Here’s one that seems to haunt him, since it’s showed up over a span of four decades.

... the madwoman, wrapped from head to foot in a thick whitish garment and turning aimlessly this way and that like something hanging from a privet branch. (A Storm of Wings)

All he saw was a sad reticulated greyness, and, suspended indistinctly against it in the distance, something like a chrysalis or cocoon, spinning at the end of its thread. (A Storm of Wings)

“He is dead,” said Hornwrack, who now discerned a sad grey ground, and against that something spinning at the end of a thread. “What’s happened here?” (A Storm of Wings)

Without warning, Audsley King—dreaming perhaps—drew her knees up to her chin, and the sheet contracted like a ghostly chrysalis in the gloom. (In Viriconium)

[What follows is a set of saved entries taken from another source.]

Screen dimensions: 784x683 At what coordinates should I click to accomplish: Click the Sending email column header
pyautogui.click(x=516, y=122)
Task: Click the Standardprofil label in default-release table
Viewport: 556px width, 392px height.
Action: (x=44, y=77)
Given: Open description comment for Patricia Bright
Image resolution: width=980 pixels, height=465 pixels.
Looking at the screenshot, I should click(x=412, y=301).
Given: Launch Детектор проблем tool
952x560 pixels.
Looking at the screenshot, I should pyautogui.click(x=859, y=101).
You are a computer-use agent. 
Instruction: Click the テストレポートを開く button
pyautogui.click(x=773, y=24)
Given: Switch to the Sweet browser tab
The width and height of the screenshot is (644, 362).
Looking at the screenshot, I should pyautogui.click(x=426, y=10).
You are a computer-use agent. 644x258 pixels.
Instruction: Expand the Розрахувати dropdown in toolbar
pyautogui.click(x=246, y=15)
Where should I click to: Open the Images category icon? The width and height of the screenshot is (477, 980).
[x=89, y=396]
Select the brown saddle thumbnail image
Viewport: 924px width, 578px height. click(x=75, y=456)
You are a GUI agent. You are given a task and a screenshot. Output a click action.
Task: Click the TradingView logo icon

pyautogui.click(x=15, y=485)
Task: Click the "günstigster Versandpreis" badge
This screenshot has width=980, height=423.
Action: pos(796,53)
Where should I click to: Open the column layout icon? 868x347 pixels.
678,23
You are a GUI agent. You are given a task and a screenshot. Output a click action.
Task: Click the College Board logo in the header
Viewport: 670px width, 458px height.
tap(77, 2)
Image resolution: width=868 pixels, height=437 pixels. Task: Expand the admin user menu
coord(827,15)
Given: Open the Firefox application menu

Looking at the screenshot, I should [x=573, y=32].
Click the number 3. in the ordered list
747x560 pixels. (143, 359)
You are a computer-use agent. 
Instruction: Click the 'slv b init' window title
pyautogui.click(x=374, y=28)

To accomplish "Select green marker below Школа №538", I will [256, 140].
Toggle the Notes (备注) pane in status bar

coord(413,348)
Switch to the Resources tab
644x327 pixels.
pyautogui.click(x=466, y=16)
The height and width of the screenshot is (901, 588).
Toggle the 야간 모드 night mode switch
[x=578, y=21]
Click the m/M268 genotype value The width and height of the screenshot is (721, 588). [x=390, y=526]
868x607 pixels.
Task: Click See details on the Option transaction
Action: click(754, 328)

She was looking out of the window into the narrow passage where, dearly illuminated by the fluorescent tube in the kitchen, something big and white hung in the air, turning to and fro like a chrysalis in a privet hedge. (Course of the Heart)

The first thing Kearney saw outside Meadows’s workspace was the shadow of the Shrander, projected somehow from inside the building onto one of these. It was life-size, a little blurred and diffuse at first, then hardening and sharpening and turning slowly on its own axis like a chrysalis hanging in a hedge. (Light)

It was a difficult morning. Though he tried to persuade her, she wouldn’t eat anything. Before they could leave, the child was back, wrapped tightly in its shawl, spinning this way then that below the ceiling like a chrysalis in a hedge. (Nova Swing)

No doubt it’s a good one. There’s an oblique horror to a chrysalis, the sinister twisting motion as something arranges itself within. (I learned recently that, while pupating, caterpillars liquefy themselves into a pluripotent stew.)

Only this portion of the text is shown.